Wir wurden allmählich Freunde. Er lud mich etliche Male zu sich ein und erzählte mir das Abenteuer seines Lebens: Wie er seine Karriere unterbrochen hatte, als ihm im Zug einige Jugendliche begegneten, die sich zwar katholisch nannten, aber nichts vom Christentum wussten. Sie waren getauft und glaubten daran, verstanden aber nichts von der Taufe. Hier zeigte sich die wirkliche Berufung Giussanis. Er machte den Jugendlichen verständlich, was es bedeutet, Christ zu sein, das Evangelium zu entdecken und Christus zu begegnen.

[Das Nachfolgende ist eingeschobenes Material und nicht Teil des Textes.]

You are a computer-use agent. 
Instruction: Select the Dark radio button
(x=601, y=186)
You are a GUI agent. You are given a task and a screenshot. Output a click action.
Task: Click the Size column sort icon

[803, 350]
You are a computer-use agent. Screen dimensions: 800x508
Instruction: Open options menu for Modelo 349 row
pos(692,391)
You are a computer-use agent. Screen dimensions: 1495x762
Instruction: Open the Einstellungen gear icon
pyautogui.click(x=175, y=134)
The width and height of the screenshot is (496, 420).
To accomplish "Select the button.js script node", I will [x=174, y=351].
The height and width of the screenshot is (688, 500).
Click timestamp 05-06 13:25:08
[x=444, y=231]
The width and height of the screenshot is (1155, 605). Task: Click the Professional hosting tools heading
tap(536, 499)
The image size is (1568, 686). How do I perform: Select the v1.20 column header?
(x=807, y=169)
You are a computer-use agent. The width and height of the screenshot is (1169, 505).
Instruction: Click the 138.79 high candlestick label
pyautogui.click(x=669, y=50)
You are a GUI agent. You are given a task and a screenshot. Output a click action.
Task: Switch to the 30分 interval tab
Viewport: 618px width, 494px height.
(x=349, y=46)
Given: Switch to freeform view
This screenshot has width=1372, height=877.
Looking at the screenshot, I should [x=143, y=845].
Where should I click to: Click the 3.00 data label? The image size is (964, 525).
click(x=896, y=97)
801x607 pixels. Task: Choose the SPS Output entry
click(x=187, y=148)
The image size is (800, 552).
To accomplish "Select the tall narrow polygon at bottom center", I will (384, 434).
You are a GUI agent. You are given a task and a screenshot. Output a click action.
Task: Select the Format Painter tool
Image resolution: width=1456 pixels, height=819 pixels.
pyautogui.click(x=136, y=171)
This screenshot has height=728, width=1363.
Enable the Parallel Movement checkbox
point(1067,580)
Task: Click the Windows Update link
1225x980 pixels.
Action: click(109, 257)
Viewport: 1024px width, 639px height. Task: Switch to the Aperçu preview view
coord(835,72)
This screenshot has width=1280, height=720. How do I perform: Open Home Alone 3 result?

Ängste verabscheute er ebenso wie Entmündigungen und lähmende Zurückweisungen. Man muss das Leben intensivieren, sagte er, es läutert sich dann von selbst.

Durch das Feuer
Eines Tages erklärte er mir, warum ihm die zwei Begriffe "comunione e liberazione" gefallen hatten und er sie vereinte. Bei den großen russischen Denkern, Chomjakov etwa, habe er entdeckt, dass die Kirche Gemeinschaft sei, andernfalls sei sie ein Nichts. Erst die Gemeinschaft befreie den Menschen aus seiner unglücklichen Einsamkeit und seinem traurigen Individualismus.
Er berichtete mir dann von seinen Projekten, die sich fast alle verwirklicht haben. Einige konnte ich in ihrer Entwicklung verfolgen, etwa eine Versammlung in den Dolomiten, wo ich zwei bedeutende Bildhauer traf, denen ich dann in Frankreich wiederbegegnete. "Nicht durch die Angst, sondern durch das Feuer", sagte Don Giussani. Es war, als ob er das von der Vorsehung bestimmte Kommen von Johannes Paul II. geahnt und vorbereitet hätte. Künftig habe ich regelmäßig seine Artikel in Spuren gelesen. Er war eine herausragende Gestalt, eine herausragende Gestalt des Glaubens und als solche halte ich ihn in Erinnerung.